— Stored items —
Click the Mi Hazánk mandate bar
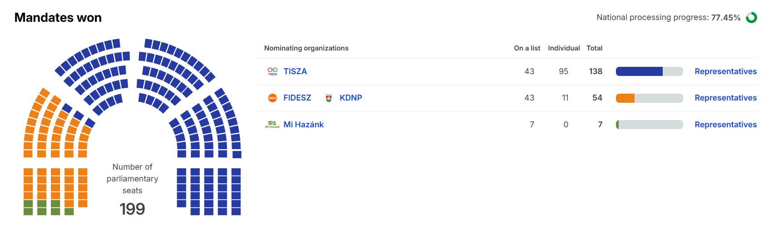Image resolution: width=774 pixels, height=246 pixels. (649, 125)
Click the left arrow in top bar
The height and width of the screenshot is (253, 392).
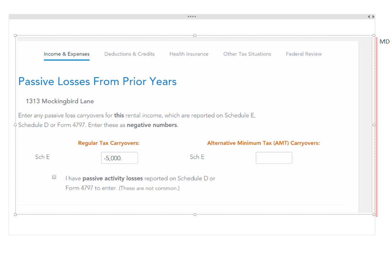coord(369,17)
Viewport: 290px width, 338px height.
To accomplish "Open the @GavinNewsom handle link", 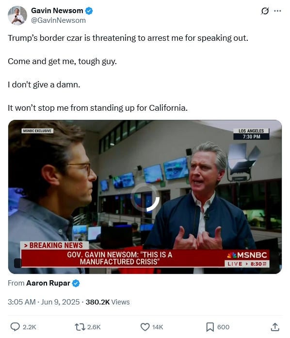I will 58,20.
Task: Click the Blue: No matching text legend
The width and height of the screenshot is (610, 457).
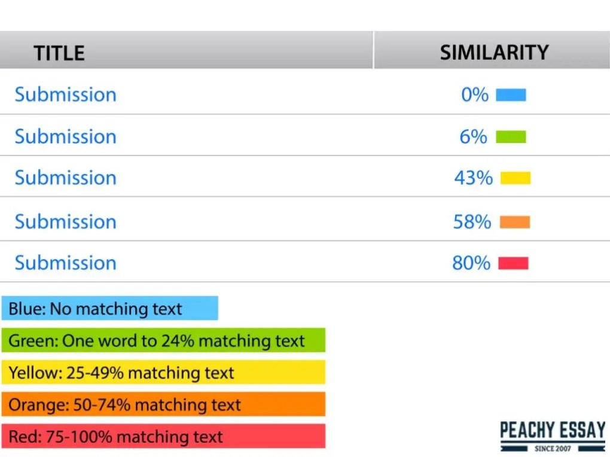Action: click(110, 309)
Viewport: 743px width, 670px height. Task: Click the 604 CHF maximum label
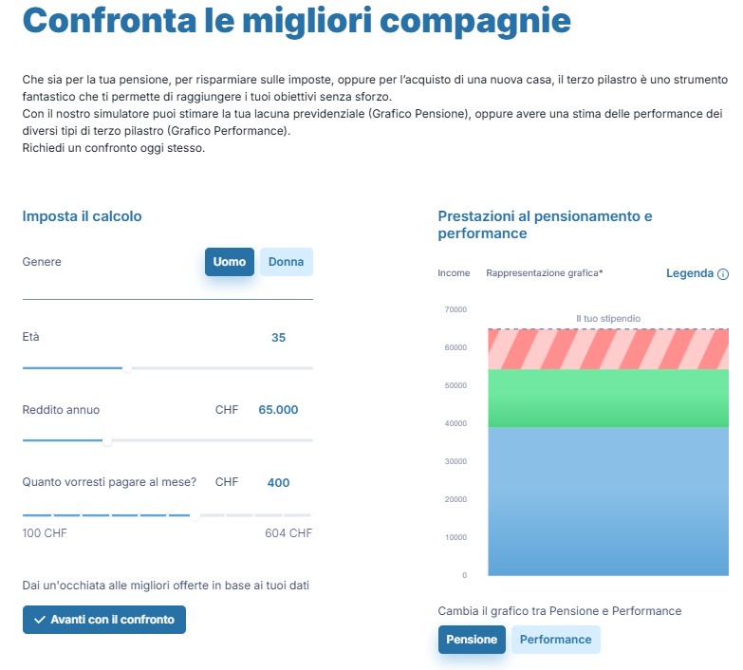[288, 533]
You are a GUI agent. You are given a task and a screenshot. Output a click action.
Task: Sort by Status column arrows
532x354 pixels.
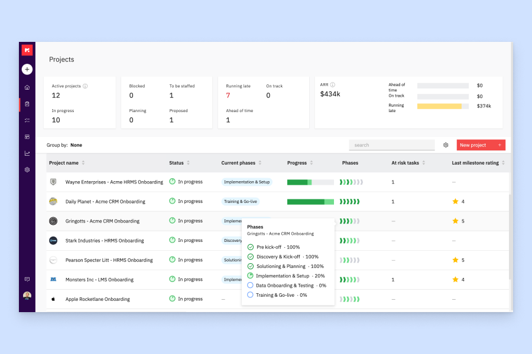189,163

— To do —
The lines to retype run from the one containing "You are a GUI" through the last line of the records above; write them exactly and skip the pictures.

— Output below —
You are a GUI agent. You are given a task and a screenshot. Output a click action.
Task: Sort by Status column arrows
532x354 pixels.
189,163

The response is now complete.